Provided passage =

[openstack-dev] a "common" client library
Renat Akhmerov
rakhmerov at mirantis.com
Fri Jan 17 02:31:12 UTC 2014
Ok, I think most of the reasoning you’ve said makes sense. So for a non-incubated project we’re going to have separate clients and then get them integrated into this single client once the project itself gets incubated? Or it’s going to happen when the project gets integrated into core os projects? So if yes, it’s just going to be one more incubation/integration requirement, right?
Renat
On 16 Jan 2014, at 18:09, Donald Stufft <donald at stufft.io> wrote:
>
> On Jan 16, 2014, at 8:42 PM, Jesse Noller <jesse.noller at RACKSPACE.COM> wrote:
>
>>
>>
>> On Jan 16, 2014, at 4:59 PM, "Renat Akhmerov" <rakhmerov at mirantis.com> wrote:
>>
>>> On 16 Jan 2014, at 13:06, Jesse Noller <jesse.noller at RACKSPACE.COM> wrote:
>>>
>>>>> Since it’s pretty easy to get lost among all the opinions I’d like to clarify/ask a couple of things:
>>>>>
>>>>> Keeping all the clients physically separate/combining them in to a single library. Two things here:
>>>>> In case of combining them, what exact project are we considering? If this list is limited to core projects like nova and keystone what policy could we have for other projects to join this list? (Incubation, graduation, something else?)

Problem description =
Answer these questions about the "common" client library message:
(a) On what date and at what time was Renat Akhmerov's message sent?
(b) Which two core projects are named as examples in the quoted text?
(c) Who wrote the message dated Jan 16, 2014, at 8:42 PM?

Record set =
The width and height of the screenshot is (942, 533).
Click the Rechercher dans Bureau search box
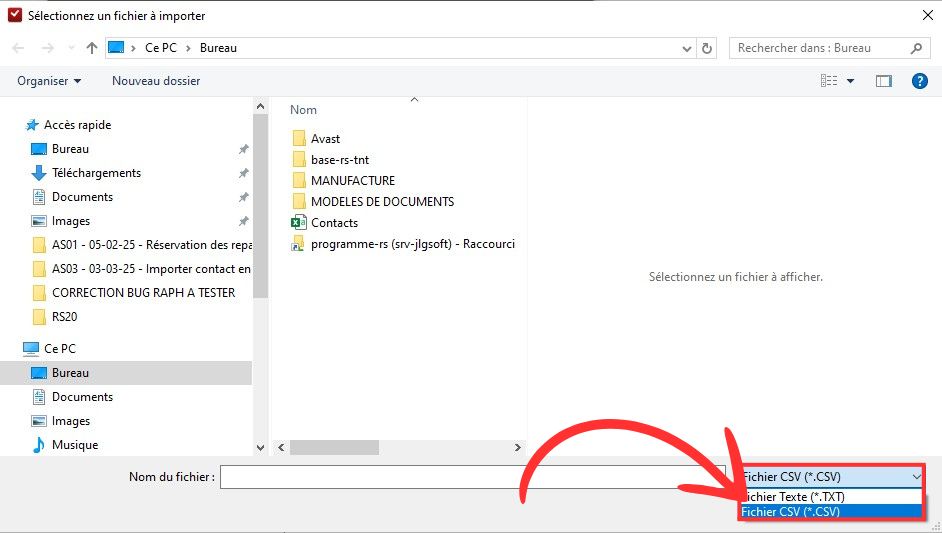click(820, 48)
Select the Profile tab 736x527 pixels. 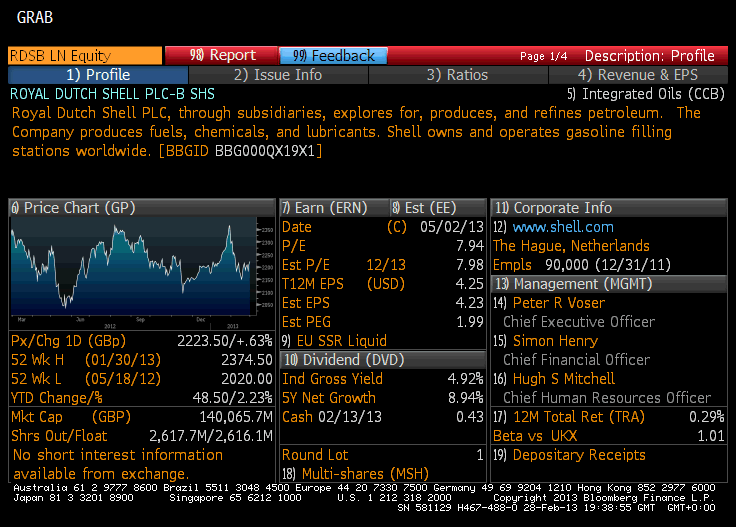[x=98, y=75]
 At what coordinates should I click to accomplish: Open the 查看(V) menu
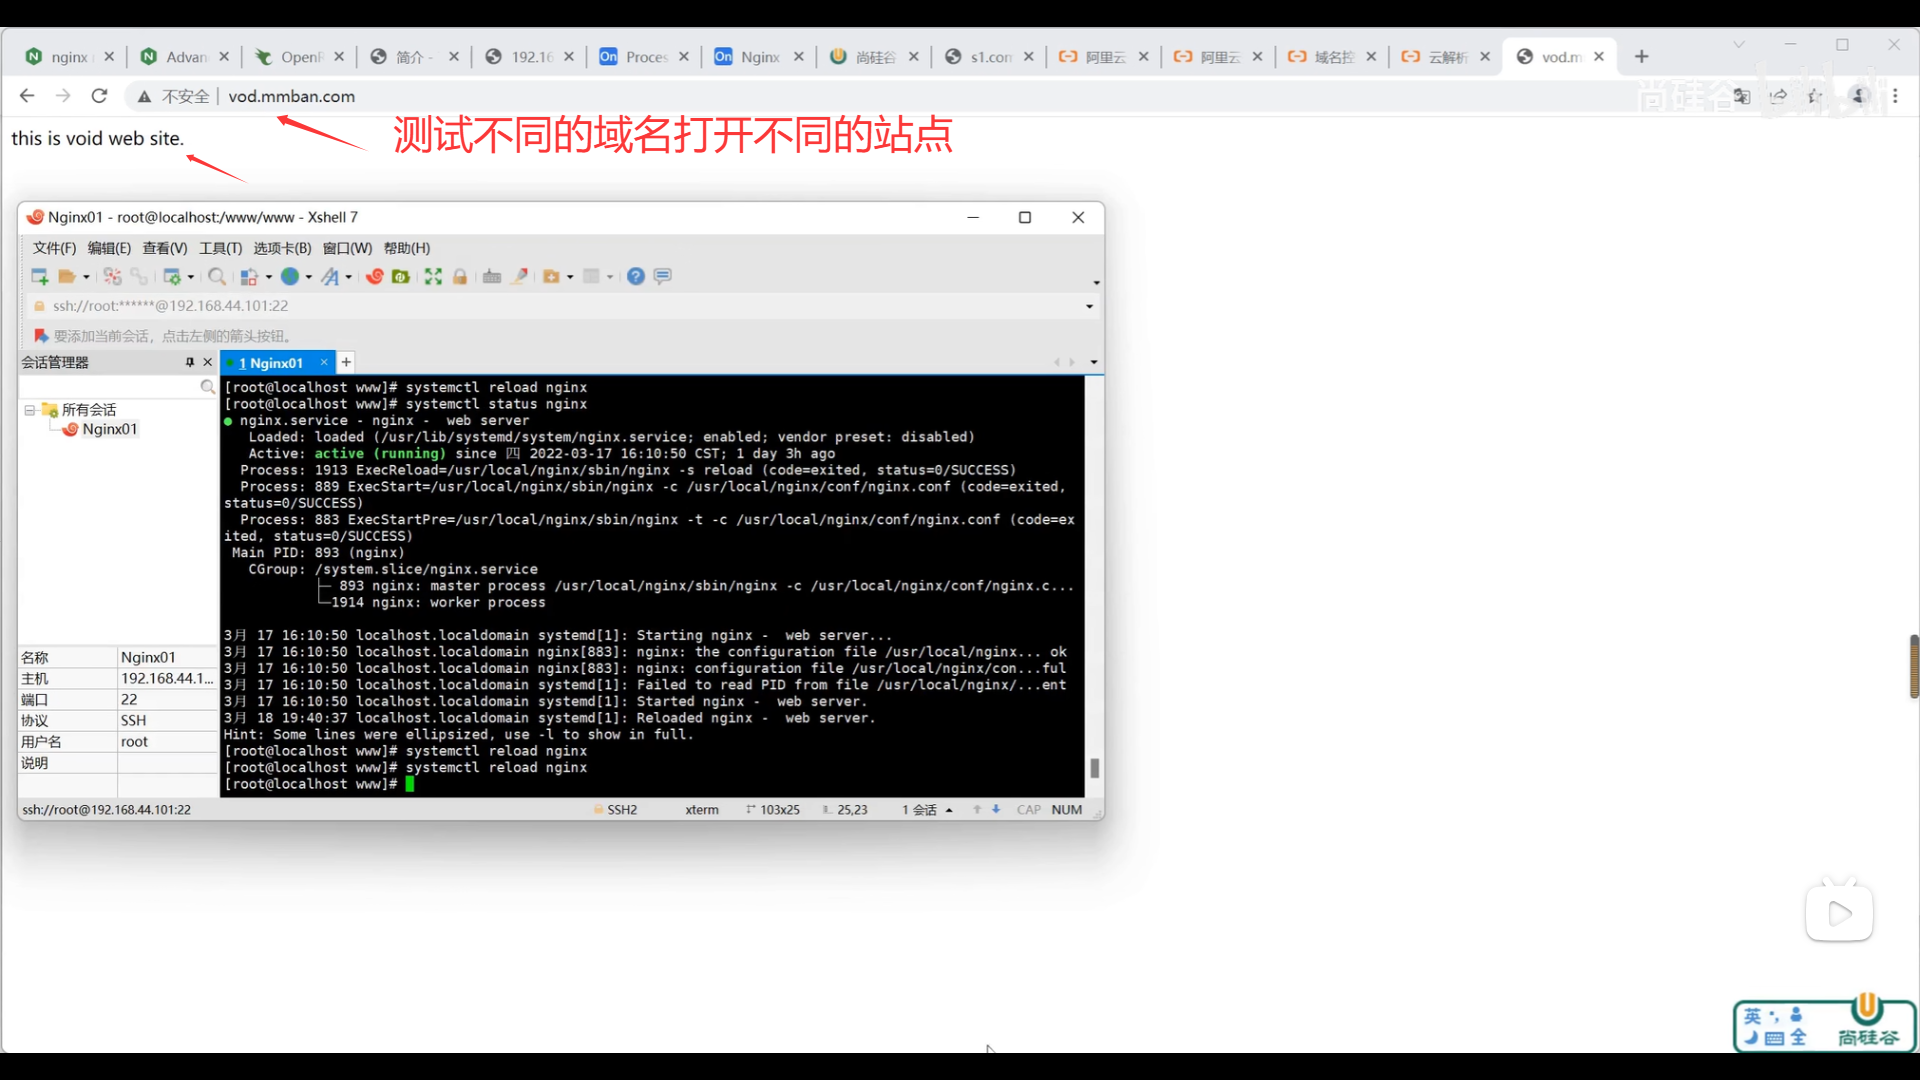(164, 248)
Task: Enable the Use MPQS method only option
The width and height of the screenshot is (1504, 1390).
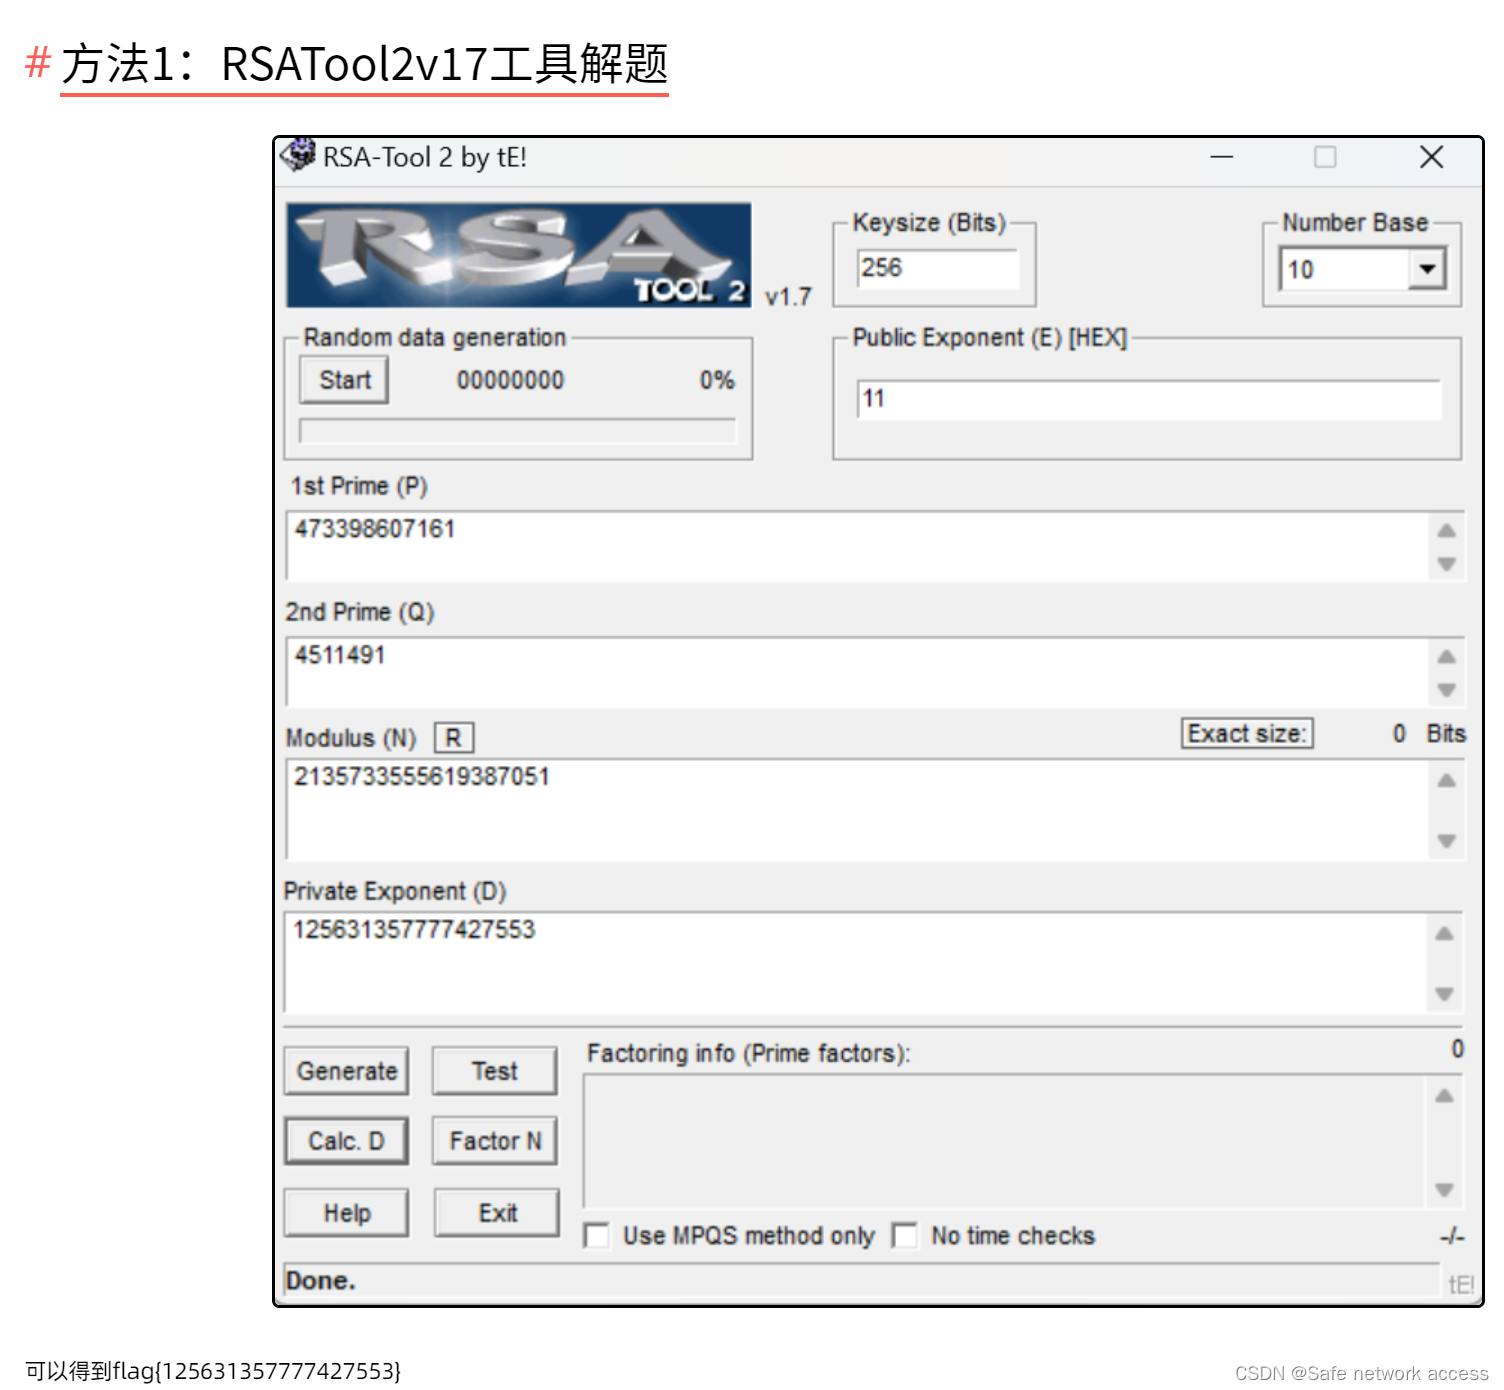Action: (597, 1236)
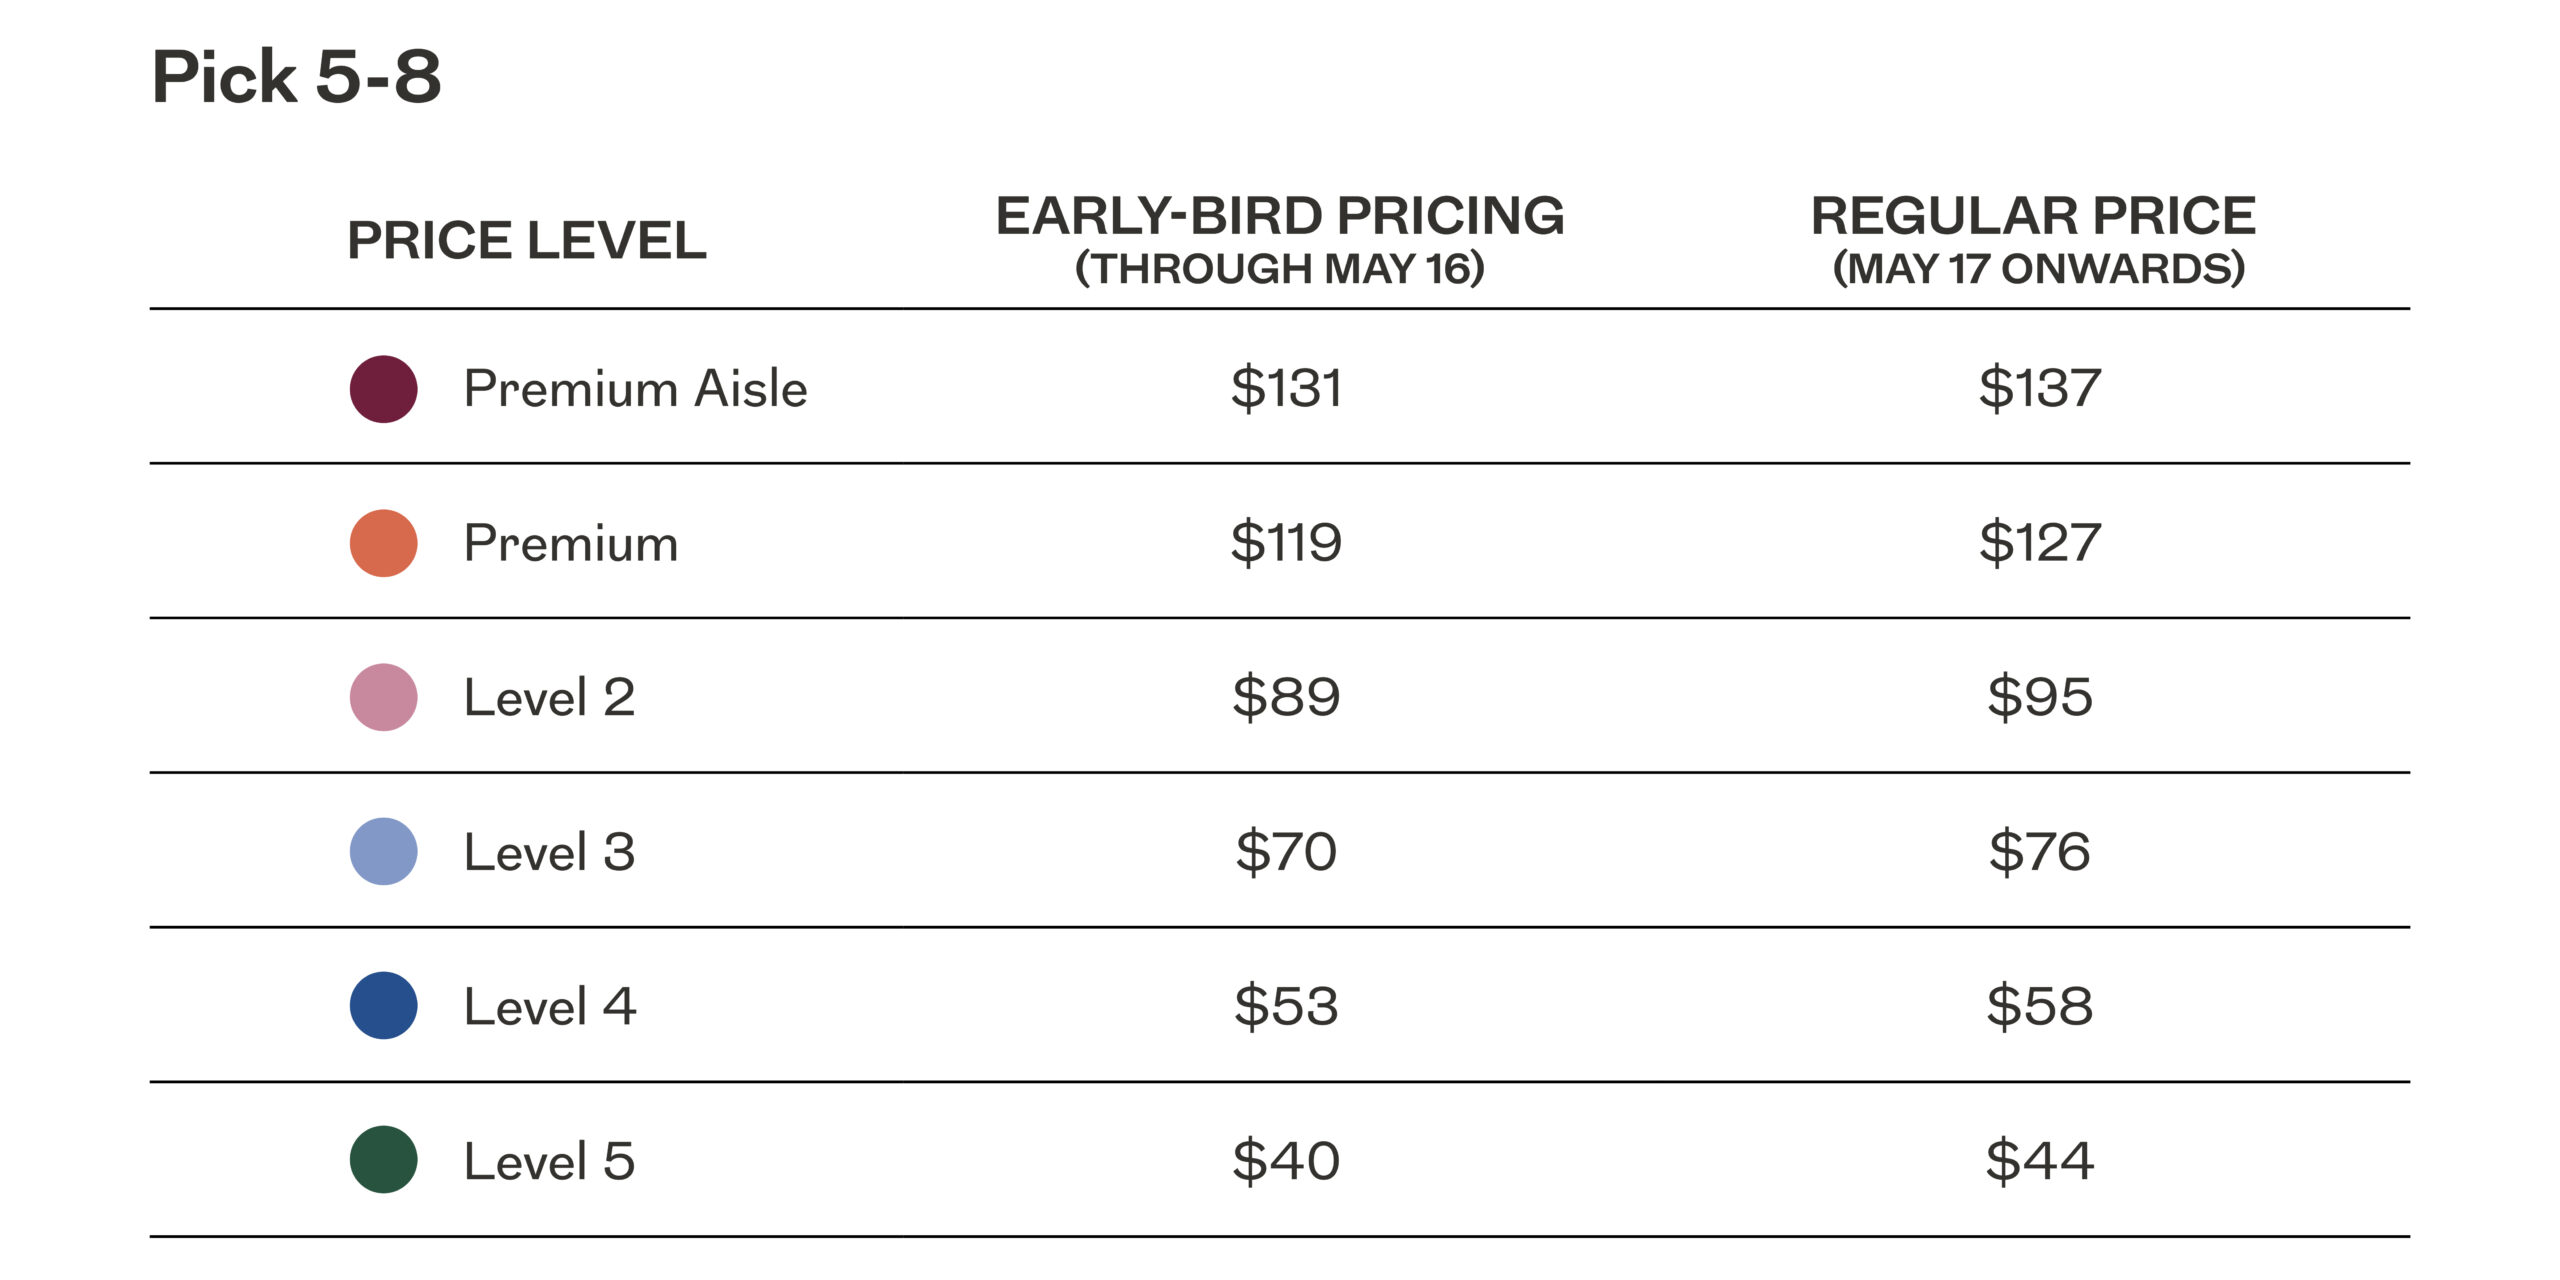
Task: Click the Premium Aisle $131 early-bird price
Action: coord(1286,388)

Worked answer =
(a) Fri Jan 17 02:31:12 UTC 2014
(b) Nova and keystone
(c) Jesse Noller